In July testimony, Koskinen consistently mischaracterized the Government Accountability Office report on IRS practices pertaining to IRS audits of tax-exempt status to groups. He wrongly testified that the report found “no examples of anyone who was improperly selected for an audit.” He mischaracterized the report’s criticism of IRS procedures for selecting exempt organizations for audits.

Contrary to his testimony, the report did not find that “individuals” were “automatically” selected for audit. The report did not investigate audits of individual taxpayers; it reviewed selection practices for audits of exempt organizations. The report noted, and Koskinen neglected to mention, that the IRS tracks information about high-net-worth individuals. Congress should investigate whether that tracking includes contributions to political committees and issue groups and whether the IRS then initiates audits of donors.

Koskinen has testified that “there’s no evidence that anybody outside the IRS had . . . any conversations with [Lerner] about [targeting conservative groups] or that she even had directives internally.”
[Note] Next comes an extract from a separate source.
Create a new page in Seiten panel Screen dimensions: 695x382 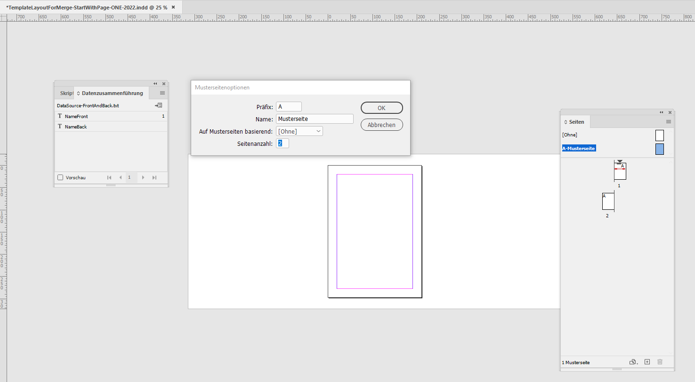(x=647, y=362)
How could he assert the absence of evidence that he had not sought? He had testified that he had conducted no investigation of the targeting.

Even if, as Koskinen says, he did not intentionally mislead Congress, he did not subsequently do his legal duty to correct the record in a timely manner. Even if he has not committed a crime such as perjury, he has a duty higher than merely avoiding criminality.

If the House votes to impeach, the Senate trial will not produce a two-thirds majority needed for conviction: Democrats are not ingrates. Impeachment would, however, test the mainstream media’s ability to continue ignoring this five-year-old scandal and would demonstrate to dissatisfied Republican voters that control of Congress can have gratifying consequences.